Extrait source –
■ ■ ■ ■ ■ ■ ■
Deux histoires sont imbriquées l'une dans l'autre, a priori sans lien apparent : dans l'une, padre Benjamin interroge sa foi après avoir rencontré une jeune fille rousse, Jovana de Macédoine, recherchée pour sorcellerie par le Grand Inquisiteur de Zagreb, dans la Croatie du XVIIème siècle. Dans l'autre, l'auteur interpelle le lecteur pour lui éviter de tomber trop profondément dans la lecture de son histoire. Sauf que ce qui commence par une "simple" intervention de l'auteur évolue peu à peu.

Ce pavé se présente comme un cahier d'écrivain et se compose de diverses illustrations (photographies, dessins, enluminures, planches scientifiques...). Les interventions de l'auteur sont écrites en italiques pour se démarquer visuellement de la narration à proprement parler.

Tout m'a subjugué dans ce livre.
Il se dégage des deux récits une sensualité merveilleuse, parfois à la limite de l'érotisme. Je pense à deux scènes particulières (fellation et cunnilingus) qui se transforment sous la plume métaphorique de l'auteur en deux scènes très romanesques et poétiques.
■ ■ ■ ■ ■ ■ ■
Segment de données –
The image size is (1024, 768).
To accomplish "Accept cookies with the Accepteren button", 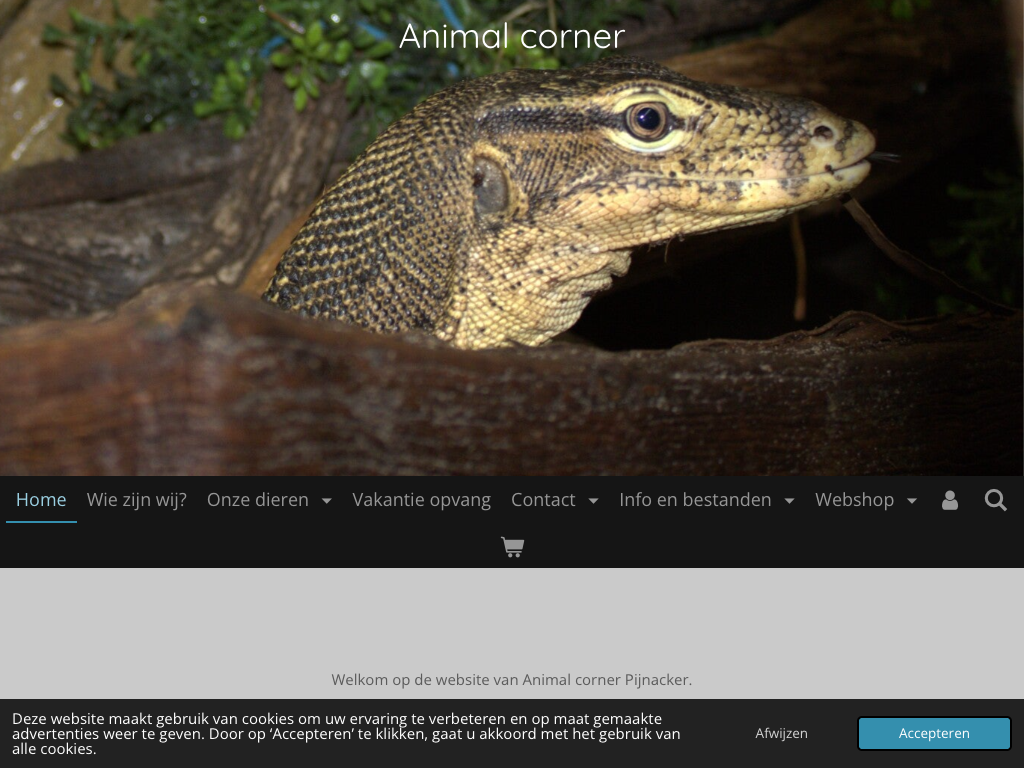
■ ■ ■ ■ ■ ■ ■
Consignes écrites –
1. D'après l'extrait sur ce livre, pourquoi les interventions de l'auteur sont-elles écrites en italiques ? Répondez en une à trois phrases.
2. Relevez dans l'extrait sur ce livre tous les types d'illustrations cités.
3. Répondez brièvement à ces questions sur l'extrait consacré à ce livre :
(a) Par qui Jovana de Macédoine est-elle recherchée pour sorcellerie ?
(b) Dans quel but l'auteur interpelle-t-il le lecteur ?
(c) Sous quelle forme ce pavé se présente-t-il ?

Réponses par consigne –
1. Les interventions de l'auteur sont écrites en italiques pour se démarquer visuellement de la narration à proprement parler.

2.
- photographies
- dessins
- enluminures
- planches scientifiques

3.
(a) Par le Grand Inquisiteur de Zagreb.
(b) Pour lui éviter de tomber trop profondément dans la lecture de son histoire.
(c) Comme un cahier d'écrivain.